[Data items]
┌────────
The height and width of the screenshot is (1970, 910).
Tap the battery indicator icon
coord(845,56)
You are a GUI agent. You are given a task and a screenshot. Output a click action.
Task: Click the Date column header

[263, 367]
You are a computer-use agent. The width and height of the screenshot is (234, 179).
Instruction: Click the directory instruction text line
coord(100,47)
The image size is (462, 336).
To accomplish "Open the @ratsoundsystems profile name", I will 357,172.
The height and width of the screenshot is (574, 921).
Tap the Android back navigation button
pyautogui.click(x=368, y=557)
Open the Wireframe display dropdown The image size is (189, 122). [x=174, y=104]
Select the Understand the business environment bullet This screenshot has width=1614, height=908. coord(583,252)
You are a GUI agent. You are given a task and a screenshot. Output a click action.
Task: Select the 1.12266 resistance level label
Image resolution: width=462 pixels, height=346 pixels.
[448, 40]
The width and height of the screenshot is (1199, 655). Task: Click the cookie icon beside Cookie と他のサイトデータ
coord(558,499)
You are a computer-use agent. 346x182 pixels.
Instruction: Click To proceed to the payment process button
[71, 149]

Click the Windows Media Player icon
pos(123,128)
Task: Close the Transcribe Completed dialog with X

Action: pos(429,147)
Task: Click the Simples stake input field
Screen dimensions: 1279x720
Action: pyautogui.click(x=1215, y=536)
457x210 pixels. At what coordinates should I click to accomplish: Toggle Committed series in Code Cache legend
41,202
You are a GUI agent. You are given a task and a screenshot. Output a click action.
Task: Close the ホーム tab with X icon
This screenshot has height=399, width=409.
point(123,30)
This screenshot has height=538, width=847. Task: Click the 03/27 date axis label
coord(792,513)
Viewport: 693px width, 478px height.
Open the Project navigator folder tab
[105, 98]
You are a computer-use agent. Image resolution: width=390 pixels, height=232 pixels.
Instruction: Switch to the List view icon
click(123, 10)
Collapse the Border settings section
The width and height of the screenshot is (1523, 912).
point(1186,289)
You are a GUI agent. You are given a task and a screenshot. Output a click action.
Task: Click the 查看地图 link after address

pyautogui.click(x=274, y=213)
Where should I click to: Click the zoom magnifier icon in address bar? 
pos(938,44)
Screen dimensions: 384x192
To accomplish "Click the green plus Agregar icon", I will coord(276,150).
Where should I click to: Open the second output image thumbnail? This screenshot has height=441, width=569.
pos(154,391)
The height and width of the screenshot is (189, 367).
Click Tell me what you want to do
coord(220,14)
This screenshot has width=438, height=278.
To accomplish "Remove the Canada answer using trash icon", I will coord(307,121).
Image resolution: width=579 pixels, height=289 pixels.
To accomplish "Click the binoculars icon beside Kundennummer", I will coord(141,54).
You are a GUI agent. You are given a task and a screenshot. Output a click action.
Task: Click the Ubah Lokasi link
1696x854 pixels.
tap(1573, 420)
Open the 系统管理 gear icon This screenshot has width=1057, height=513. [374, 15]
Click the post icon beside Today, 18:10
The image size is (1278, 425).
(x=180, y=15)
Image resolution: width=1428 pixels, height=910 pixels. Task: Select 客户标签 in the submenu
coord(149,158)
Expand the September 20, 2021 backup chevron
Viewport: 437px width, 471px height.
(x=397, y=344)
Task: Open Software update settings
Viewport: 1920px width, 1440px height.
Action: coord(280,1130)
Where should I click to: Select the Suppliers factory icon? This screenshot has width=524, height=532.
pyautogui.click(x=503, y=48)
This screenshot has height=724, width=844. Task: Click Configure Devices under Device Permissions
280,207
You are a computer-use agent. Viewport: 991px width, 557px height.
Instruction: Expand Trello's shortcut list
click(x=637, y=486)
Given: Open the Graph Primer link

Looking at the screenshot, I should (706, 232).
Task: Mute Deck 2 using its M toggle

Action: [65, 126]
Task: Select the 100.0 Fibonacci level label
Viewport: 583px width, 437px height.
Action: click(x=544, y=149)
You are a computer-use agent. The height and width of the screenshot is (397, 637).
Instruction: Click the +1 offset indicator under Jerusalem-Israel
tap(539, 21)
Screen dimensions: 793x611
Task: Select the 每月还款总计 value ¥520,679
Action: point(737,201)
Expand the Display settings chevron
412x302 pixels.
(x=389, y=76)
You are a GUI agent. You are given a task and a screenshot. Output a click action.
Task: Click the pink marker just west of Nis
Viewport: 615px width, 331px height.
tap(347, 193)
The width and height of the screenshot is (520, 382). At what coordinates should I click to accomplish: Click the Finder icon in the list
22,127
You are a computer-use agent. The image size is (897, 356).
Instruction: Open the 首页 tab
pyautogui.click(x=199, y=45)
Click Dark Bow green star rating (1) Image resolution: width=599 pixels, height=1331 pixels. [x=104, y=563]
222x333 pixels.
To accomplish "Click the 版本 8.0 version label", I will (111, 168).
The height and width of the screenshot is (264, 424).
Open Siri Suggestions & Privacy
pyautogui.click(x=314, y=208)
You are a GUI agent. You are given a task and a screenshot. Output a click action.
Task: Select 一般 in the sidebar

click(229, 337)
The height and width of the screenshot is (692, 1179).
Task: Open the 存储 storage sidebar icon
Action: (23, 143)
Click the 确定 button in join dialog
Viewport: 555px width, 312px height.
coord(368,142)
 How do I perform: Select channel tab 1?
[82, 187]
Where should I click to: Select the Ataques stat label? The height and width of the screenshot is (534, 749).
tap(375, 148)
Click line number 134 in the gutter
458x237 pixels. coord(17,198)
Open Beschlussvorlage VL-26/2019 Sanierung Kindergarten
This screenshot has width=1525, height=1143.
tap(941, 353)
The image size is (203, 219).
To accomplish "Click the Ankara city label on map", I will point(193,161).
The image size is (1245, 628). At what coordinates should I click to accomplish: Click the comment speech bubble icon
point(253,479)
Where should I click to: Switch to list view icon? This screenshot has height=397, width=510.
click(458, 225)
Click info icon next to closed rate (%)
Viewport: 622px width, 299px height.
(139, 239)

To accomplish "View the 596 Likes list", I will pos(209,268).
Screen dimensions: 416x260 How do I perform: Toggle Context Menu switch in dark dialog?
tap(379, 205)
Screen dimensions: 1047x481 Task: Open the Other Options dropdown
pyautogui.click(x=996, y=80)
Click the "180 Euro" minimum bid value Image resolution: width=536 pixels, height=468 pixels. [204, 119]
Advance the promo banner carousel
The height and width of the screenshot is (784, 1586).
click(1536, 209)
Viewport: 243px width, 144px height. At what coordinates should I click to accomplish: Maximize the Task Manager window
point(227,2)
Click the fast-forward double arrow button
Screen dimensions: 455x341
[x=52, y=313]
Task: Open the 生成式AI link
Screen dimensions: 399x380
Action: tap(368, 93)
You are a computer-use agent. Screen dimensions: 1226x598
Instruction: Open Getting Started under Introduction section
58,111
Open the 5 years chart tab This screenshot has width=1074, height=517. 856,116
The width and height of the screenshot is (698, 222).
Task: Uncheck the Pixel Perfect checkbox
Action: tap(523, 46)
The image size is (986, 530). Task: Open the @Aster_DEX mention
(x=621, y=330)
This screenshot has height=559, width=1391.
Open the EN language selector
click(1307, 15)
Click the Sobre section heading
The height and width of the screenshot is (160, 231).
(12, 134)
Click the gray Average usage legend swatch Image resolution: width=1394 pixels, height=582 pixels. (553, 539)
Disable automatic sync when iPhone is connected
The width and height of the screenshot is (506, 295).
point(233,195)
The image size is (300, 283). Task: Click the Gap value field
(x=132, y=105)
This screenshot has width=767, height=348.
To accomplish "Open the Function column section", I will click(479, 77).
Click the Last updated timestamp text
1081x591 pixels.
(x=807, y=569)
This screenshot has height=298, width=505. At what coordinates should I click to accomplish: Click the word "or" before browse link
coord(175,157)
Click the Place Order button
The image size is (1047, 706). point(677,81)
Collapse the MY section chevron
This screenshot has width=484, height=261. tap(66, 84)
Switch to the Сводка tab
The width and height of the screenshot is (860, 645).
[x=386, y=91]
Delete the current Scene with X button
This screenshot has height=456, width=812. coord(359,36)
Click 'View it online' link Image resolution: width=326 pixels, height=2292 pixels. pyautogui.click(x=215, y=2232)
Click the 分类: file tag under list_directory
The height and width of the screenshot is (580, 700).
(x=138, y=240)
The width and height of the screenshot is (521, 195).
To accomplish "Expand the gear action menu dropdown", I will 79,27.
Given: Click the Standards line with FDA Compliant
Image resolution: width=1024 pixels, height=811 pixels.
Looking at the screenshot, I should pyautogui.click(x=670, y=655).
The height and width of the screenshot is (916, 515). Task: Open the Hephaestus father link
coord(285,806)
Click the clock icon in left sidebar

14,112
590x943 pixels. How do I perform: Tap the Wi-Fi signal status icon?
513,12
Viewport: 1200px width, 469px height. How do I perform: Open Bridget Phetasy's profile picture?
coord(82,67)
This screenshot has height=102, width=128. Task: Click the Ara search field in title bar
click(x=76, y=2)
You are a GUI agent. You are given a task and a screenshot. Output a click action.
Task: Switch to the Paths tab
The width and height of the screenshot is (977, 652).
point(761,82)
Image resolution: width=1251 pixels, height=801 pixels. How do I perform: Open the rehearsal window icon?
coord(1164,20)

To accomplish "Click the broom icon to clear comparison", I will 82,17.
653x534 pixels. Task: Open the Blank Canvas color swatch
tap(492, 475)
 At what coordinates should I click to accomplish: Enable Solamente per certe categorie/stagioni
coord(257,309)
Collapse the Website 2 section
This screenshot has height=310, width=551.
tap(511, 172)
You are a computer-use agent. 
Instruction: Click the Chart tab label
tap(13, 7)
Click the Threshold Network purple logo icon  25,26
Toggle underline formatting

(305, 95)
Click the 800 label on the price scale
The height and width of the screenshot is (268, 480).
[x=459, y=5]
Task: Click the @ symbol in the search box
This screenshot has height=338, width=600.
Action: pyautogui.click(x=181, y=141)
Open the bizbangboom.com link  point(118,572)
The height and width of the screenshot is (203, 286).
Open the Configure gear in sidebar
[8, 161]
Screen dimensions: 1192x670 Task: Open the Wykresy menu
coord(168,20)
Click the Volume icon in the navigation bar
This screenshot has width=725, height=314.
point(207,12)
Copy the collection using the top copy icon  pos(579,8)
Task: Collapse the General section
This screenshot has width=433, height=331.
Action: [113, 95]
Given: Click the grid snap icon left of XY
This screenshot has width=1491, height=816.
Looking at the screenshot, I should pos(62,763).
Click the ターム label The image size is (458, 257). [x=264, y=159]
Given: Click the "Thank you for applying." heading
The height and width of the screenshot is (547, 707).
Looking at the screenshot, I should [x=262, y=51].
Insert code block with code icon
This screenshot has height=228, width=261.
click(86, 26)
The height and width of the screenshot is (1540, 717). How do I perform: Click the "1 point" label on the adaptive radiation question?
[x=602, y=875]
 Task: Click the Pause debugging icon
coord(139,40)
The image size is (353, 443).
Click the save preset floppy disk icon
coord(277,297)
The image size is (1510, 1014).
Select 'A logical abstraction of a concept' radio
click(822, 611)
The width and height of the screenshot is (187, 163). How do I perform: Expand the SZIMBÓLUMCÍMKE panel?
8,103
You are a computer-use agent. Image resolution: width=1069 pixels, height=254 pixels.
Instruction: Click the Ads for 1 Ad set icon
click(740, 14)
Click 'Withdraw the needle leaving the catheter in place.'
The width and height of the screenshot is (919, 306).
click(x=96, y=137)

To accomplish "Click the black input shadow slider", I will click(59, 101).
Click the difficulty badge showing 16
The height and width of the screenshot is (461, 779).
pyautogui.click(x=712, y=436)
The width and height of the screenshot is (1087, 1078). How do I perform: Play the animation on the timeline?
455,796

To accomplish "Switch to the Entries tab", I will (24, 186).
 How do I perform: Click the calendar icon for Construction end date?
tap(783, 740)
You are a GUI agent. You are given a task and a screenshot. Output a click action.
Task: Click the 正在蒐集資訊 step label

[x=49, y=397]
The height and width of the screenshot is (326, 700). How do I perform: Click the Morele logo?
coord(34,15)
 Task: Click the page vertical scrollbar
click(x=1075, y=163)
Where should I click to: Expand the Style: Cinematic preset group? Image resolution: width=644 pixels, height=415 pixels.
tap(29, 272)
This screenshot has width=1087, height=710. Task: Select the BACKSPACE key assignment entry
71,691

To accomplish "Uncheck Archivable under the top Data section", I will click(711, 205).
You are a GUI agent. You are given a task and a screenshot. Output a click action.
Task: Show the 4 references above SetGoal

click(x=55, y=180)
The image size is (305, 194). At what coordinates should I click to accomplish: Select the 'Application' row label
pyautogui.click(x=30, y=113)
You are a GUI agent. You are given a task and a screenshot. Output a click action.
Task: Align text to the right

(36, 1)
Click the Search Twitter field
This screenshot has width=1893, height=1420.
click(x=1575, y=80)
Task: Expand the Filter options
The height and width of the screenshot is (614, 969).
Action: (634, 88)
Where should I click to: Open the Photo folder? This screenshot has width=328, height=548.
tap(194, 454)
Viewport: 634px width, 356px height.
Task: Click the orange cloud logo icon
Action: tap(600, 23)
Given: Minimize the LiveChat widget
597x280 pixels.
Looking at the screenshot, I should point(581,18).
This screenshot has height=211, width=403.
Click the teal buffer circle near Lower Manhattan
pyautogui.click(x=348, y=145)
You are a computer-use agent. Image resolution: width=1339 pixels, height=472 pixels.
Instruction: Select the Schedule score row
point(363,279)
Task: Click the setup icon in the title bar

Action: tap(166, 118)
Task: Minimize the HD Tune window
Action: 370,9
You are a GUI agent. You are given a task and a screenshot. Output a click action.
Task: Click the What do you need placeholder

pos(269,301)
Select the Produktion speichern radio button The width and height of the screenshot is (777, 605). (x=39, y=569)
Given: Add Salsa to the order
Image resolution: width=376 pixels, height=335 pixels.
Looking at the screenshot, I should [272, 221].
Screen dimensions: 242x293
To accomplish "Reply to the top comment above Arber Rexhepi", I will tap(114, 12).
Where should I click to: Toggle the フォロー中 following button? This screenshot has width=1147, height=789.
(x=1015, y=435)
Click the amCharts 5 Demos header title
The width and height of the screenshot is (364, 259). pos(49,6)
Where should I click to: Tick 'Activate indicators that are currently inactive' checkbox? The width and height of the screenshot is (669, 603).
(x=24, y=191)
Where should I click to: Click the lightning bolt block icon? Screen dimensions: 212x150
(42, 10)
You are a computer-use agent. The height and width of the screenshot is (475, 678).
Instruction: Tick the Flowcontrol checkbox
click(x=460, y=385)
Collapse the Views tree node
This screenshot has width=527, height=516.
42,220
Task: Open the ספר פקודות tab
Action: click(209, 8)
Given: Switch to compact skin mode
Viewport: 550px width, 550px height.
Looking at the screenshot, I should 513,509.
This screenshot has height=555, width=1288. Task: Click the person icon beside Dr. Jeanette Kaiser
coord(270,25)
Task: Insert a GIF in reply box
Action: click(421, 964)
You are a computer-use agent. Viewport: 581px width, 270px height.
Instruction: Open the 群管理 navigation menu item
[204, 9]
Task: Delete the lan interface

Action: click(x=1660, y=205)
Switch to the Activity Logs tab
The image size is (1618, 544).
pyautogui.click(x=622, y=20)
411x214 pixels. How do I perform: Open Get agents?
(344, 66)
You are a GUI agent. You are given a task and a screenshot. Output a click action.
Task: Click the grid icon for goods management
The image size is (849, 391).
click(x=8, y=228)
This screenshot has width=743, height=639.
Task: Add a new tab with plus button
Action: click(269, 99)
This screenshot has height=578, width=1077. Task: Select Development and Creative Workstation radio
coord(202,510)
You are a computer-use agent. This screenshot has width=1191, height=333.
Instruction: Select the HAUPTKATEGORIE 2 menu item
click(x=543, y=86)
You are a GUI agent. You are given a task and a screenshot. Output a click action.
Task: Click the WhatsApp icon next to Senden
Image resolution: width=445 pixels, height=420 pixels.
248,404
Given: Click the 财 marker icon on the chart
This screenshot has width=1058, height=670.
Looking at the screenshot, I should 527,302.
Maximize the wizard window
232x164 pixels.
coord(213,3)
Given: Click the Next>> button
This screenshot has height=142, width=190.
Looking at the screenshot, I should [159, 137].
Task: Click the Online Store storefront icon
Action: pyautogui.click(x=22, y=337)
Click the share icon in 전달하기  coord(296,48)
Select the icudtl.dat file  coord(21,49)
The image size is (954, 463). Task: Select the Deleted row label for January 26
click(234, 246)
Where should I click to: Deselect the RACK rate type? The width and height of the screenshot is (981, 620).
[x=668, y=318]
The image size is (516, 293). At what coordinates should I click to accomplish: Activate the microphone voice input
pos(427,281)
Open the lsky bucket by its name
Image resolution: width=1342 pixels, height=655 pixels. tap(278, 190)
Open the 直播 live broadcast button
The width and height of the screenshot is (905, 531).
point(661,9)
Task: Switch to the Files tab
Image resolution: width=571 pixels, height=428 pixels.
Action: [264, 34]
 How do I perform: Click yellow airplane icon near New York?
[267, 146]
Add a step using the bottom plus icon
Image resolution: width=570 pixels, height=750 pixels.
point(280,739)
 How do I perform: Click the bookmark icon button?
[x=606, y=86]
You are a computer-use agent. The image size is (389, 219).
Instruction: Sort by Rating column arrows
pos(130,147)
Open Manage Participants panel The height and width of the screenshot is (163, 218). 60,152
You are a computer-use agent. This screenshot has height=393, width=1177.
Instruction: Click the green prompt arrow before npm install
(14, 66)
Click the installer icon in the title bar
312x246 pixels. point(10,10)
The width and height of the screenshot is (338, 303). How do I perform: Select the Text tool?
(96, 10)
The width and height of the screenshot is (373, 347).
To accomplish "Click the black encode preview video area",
└────────
(Assigned task)
Copy each line in the data that holds the word "level".

(Output for this task)
Task: Select the 1.12266 resistance level label
Task: Select the 100.0 Fibonacci level label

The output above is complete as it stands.